--- Data to process ---
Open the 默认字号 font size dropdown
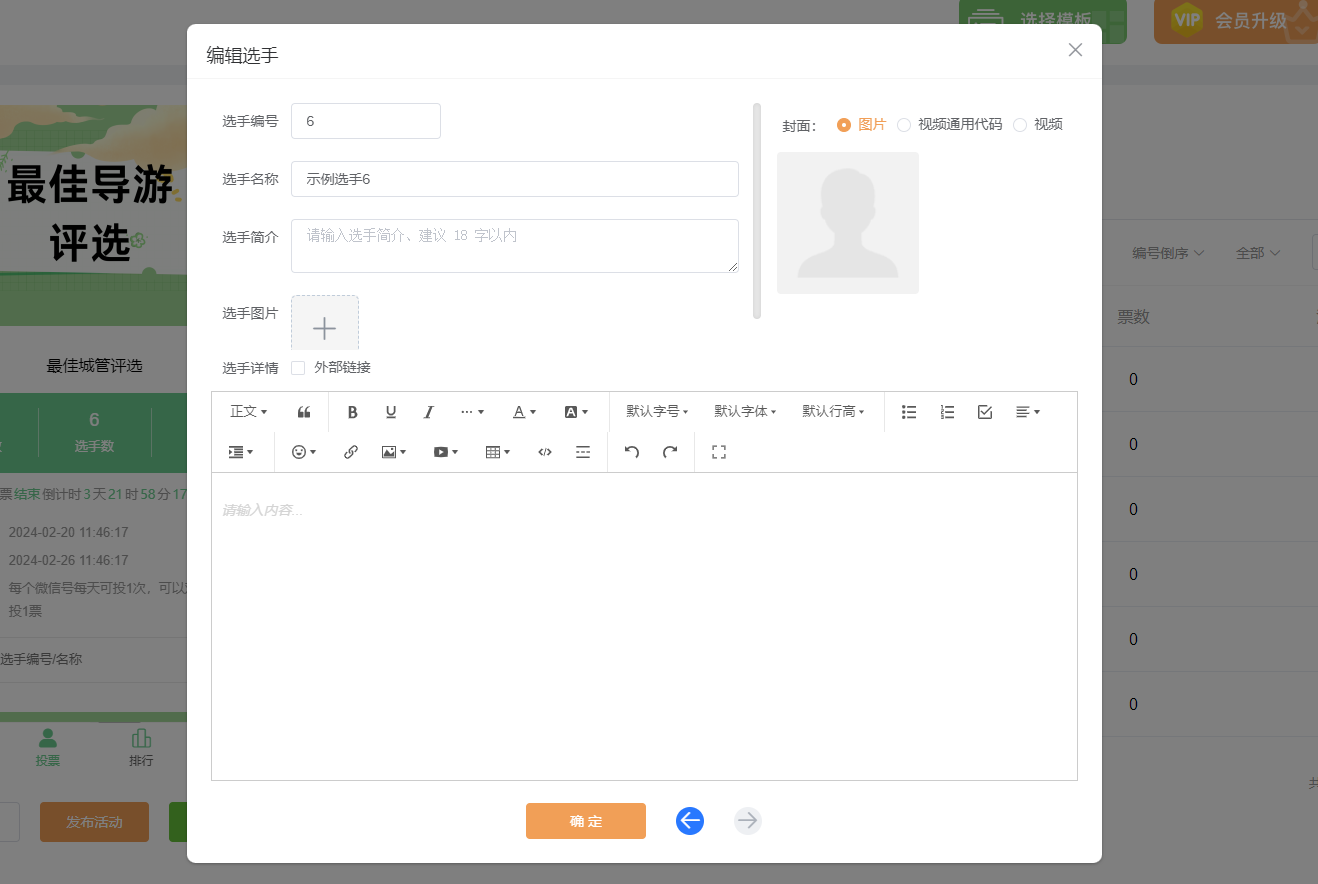Viewport: 1318px width, 884px height. (657, 412)
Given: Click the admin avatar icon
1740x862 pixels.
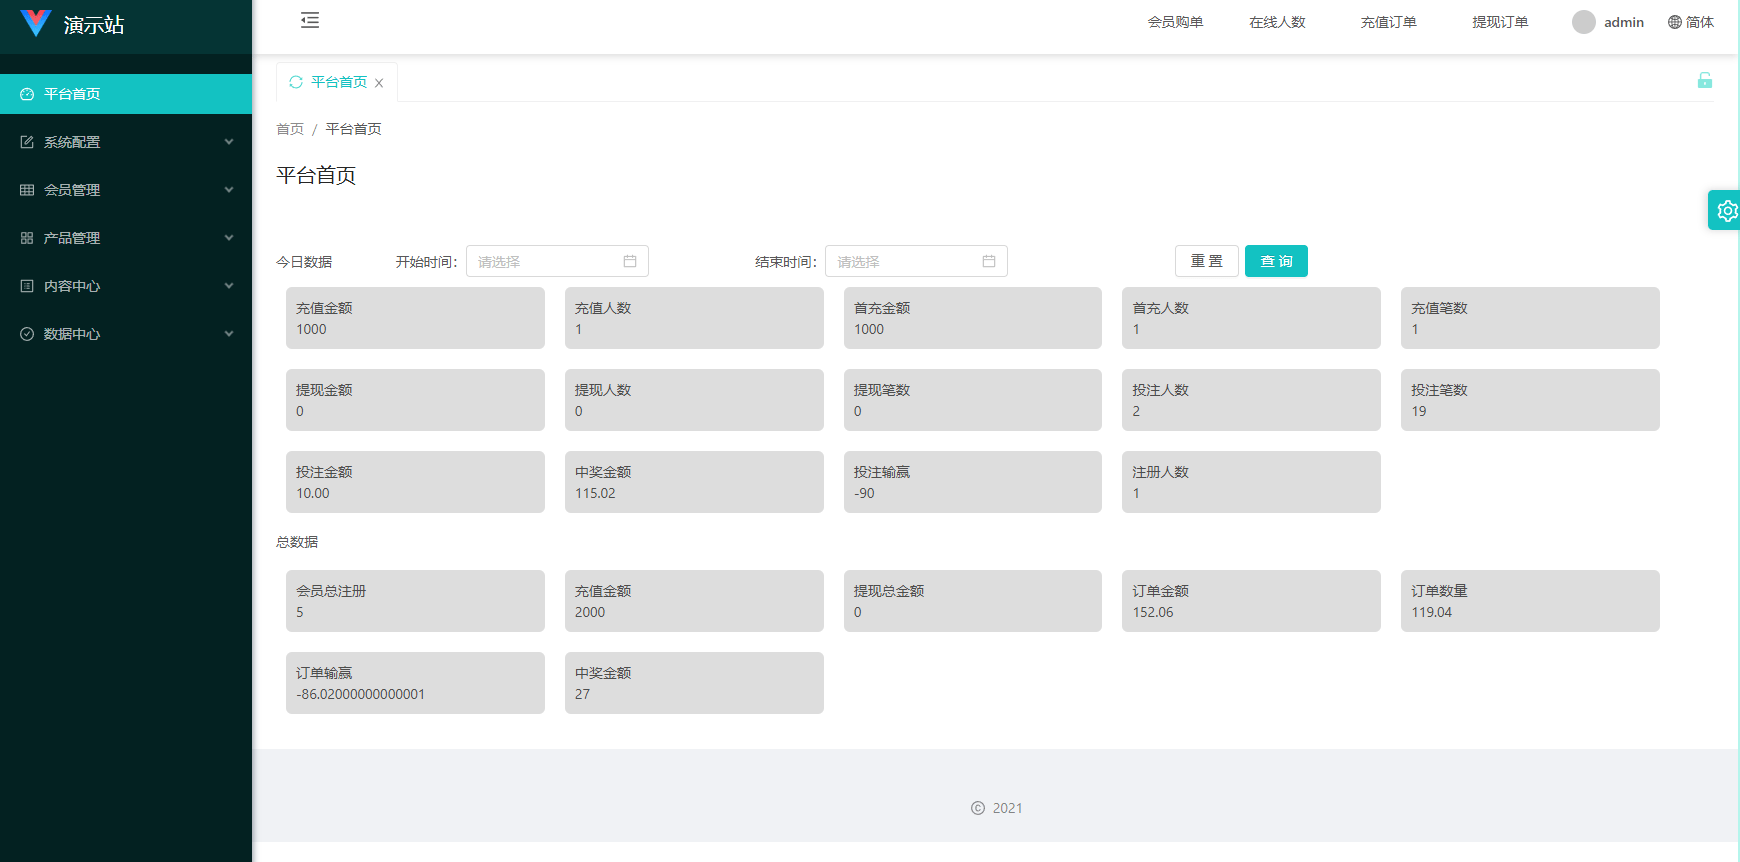Looking at the screenshot, I should (1583, 22).
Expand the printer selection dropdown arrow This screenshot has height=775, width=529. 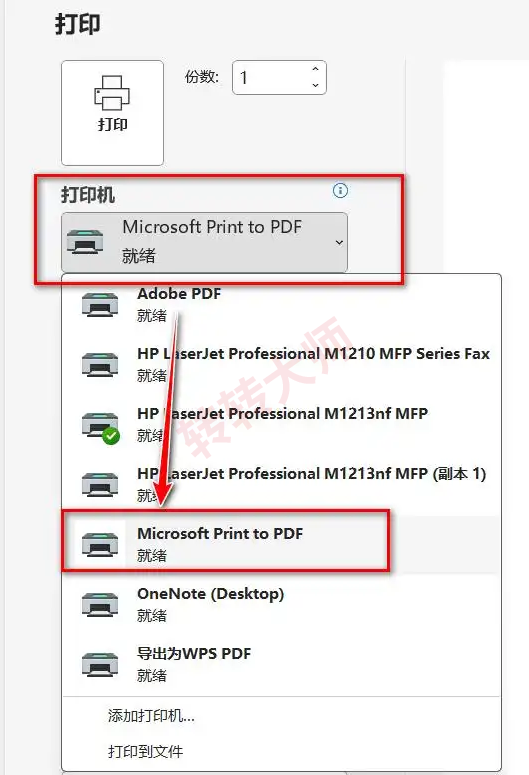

--- What is needed ---
Pictures stay out of the copy; please restate every record above exactly.

--- Task result ---
Open the 默认字号 font size dropdown
Viewport: 1318px width, 884px height. (657, 412)
Given: Click the admin avatar icon
1740x862 pixels.
Looking at the screenshot, I should (1583, 22).
Expand the printer selection dropdown arrow This screenshot has height=775, width=529. 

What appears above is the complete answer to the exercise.